Im 19.Jahrhundert noch wirbt die Strafgerichtsbarkeit drakonisch, ob auch durchaus ungewollt, für die Verbreitung gewisser religiöser Sekten (Antonianer, Heilsarmee,usw.), und noch in unseren Tagen haben wir erlebt, dass sich die Zahl der „Zeugen Jehovas“, infolge der gegen sie ergriffenen behördlichen Massregeln, rasch vermehrte.
Niemand wird ernsthaft behaupten, es sei dadurch die Sicherheit der Gesellschaft gefestigt oder die Kriminalität vermindert worden.
Es hat sich im Gegenteil erwahrt, dass beispielsweise die öffentlichen Hinrichtungen mit ihren einstmaligen, qualifizierten Todesarten, ja, dass die Todesstrafen überhaupt, k e i n e r l e i abschreckende Dauerwirkung zu zeitigen vermochten. Die Schwerverbrechen waren in den acht Kantonen, die vor dem Inkrafttreten des Schweizerischen Strafgesetzes am 1.Januar 1942 die Todesstrafe noch beibehalten hatten, im Verhältnis zur Bevölkerungszahl eher zahlreicher als in den übrigen Kantonen.
Das rührt daher, dass die alten kantonalen Strafgesetze wohl den Delinquenten und den Verbrecher, nicht aber das Delikt und das Verbrechen, und zwar am allerwenigsten vorbeugend, bekämpften.

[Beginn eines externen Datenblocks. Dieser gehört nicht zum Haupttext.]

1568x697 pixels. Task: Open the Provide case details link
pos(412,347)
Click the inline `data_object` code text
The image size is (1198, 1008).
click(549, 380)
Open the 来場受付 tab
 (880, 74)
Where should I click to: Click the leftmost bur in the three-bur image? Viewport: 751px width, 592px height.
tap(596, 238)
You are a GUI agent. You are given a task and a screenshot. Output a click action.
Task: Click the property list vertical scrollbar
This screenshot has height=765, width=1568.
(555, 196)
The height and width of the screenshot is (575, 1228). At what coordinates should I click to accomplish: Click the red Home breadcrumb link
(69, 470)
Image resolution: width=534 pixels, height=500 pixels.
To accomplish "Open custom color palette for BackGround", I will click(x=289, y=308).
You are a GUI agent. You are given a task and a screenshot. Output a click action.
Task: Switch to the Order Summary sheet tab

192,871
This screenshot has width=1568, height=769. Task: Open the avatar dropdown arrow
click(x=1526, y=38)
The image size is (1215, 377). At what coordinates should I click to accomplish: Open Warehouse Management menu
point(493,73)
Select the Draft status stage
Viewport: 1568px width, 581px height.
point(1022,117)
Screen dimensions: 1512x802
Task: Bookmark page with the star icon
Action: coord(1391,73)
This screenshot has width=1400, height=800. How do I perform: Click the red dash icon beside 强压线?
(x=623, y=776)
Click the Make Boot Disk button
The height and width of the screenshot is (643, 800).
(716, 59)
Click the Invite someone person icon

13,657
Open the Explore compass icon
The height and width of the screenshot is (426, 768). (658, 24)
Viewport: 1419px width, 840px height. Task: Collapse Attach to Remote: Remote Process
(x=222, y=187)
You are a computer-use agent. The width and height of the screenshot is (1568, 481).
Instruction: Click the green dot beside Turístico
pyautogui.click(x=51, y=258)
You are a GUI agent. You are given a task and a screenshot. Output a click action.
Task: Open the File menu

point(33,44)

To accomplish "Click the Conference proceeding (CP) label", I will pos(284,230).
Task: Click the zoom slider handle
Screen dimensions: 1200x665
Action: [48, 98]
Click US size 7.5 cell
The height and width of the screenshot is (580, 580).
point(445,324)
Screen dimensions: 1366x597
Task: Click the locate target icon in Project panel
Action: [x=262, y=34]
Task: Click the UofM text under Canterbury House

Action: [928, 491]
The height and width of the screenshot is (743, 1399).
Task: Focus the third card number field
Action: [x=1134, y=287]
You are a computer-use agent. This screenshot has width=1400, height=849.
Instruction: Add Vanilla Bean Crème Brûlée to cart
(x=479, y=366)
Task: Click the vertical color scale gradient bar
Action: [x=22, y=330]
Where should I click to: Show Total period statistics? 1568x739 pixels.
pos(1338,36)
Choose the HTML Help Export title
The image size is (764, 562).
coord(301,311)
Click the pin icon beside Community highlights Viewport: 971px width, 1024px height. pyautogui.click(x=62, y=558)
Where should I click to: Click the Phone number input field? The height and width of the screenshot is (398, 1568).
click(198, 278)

Erst das Schweizerische Strafgesetzbuch bot und bietet endlich, auf dem ganzen Gebiet der Eidgenossenschaft, die Möglichkeit, nicht bloss die Kriminalität wirksam einzudämmen, sondern namentlich auch die Rechtsbrecher wirklich zu bessern, sie durch vernünftige, zwecksichere Nacherziehung und Ertüchtigung zum mindesten zu zwei Dritteln nachträglich als vollwertige, erwerbs- und steuerfähige Bürger der Gesellschaft wieder einzugliedern. Das ist umso begrüssenswerter und billiger, als diese selbst, handelnd und leidend, an den von jenen begangenen Rechtsbrüchen meistens mitverantwortlich und beteiligt ist.
Aus dieser, heute nicht mehr abzuweisenden Erkenntnis heraus gebieten sowohl Vernunft als rein gesellschaftliche und wirtschaftliche Nützlichkeitserwägungen unserem Volke, sich mit der Tragweite, dem Sinn und Geist unseres nunmehr positiven Strafrechtes stets vertrauter zu machen. Schon darum, weil auch das beste Strafgesetz wirkungslos bleibt und bleiben muss, solange sich der Strafvollzug seinen Bestimmungen nicht durchaus anpasst und unterordnet. Dazu aber ist dem Schweizervolk bloss noch eine Frist bis zum 1.Januar 1962 eingeräumt.
Es ist daher allen Einsichtigen dringlich geboten, diese Frist möglichst auszunützen, auf dass unser ganzes Volk der von unserem Strafgesetzbuch nunmehr ermöglichten Rechtswohltaten teilhaftig, gesellschaftlich gesicherter, moralisch gehobener werde.